Um trabalho rotineiro de perfuração virou um problema de engenharia incomum

O rover Curiosity da NASA enfrentou um desafio inesperado em Marte quando uma rocha perfurada ficou presa ao conjunto da broca do rover. O alvo, uma rocha plana apelidada de “Atacama”, acabou encaixado contra a luva fixa que envolve a broca e ficou pendurado no braço robótico depois que o Curiosity tentou recolhê-la.

Na Terra, a cena poderia parecer administrável. Em Marte, ela se transforma em um quebra-cabeça de engenharia em câmera lenta, resolvido a enorme distância, com atraso de comunicação e total inacessibilidade física. A equipe do Curiosity não podia simplesmente inspecionar o problema pessoalmente nem fazer ajustes manuais rápidos. Cada resposta precisava ser planejada, enviada e confiada para funcionar corretamente em outro planeta.

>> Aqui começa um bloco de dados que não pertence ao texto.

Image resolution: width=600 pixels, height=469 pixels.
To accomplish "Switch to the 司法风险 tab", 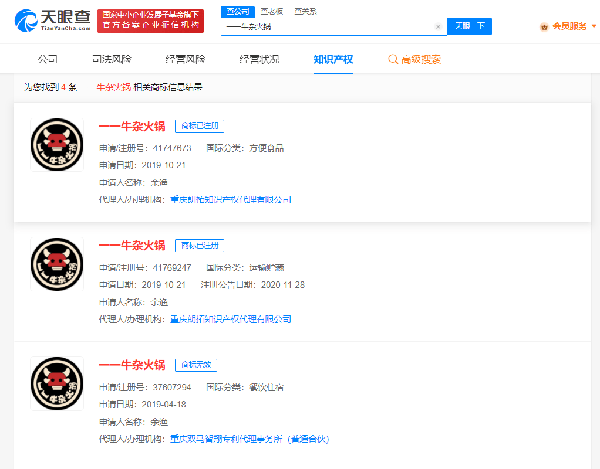I will click(111, 60).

A rocha presa era algo novo

Segundo o material de origem, o Curiosity já havia causado rachaduras ou deslocamentos nas camadas superiores de rochas marcianas durante perfurações. Mas uma rocha inteira ficar presa à broca era algo inédito. Essa novidade é o que torna o episódio mais do que uma anedota sobre um rover. Missões de longa duração frequentemente dependem da capacidade das equipes de engenharia de resolver problemas para os quais não foram projetadas especificamente anos antes.

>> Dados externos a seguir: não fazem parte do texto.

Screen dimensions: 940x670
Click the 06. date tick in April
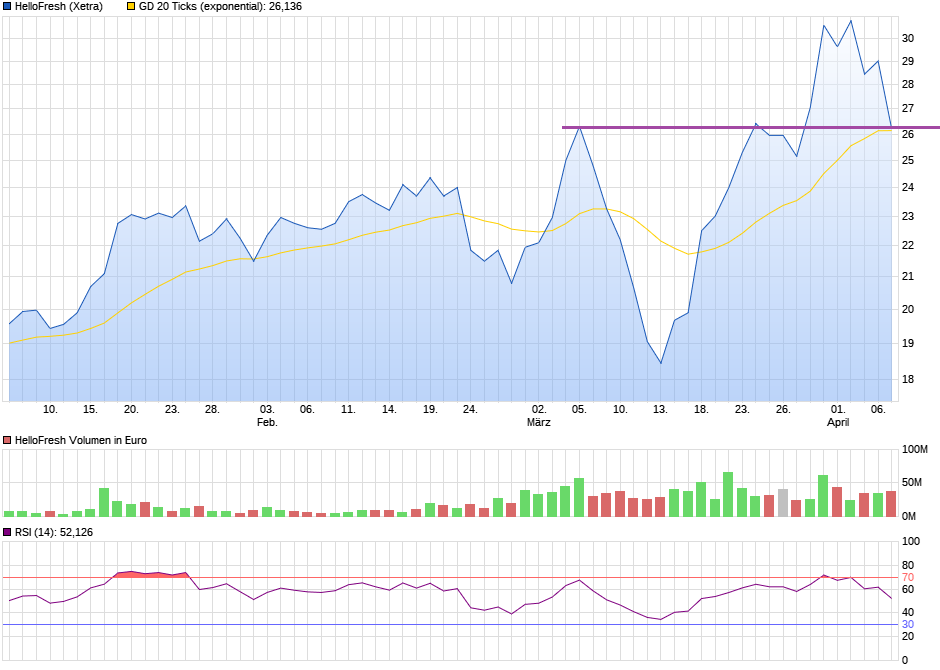[878, 409]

A própria Atacama não era especialmente grande. Ela foi descrita como um disco plano de rocha com cerca de 45 centímetros de largura, 15 centímetros de espessura e aproximadamente 13 quilos. Ainda assim, o tamanho não era o verdadeiro problema. O desafio estava na geometria, na incerteza e na impossibilidade de intervir diretamente.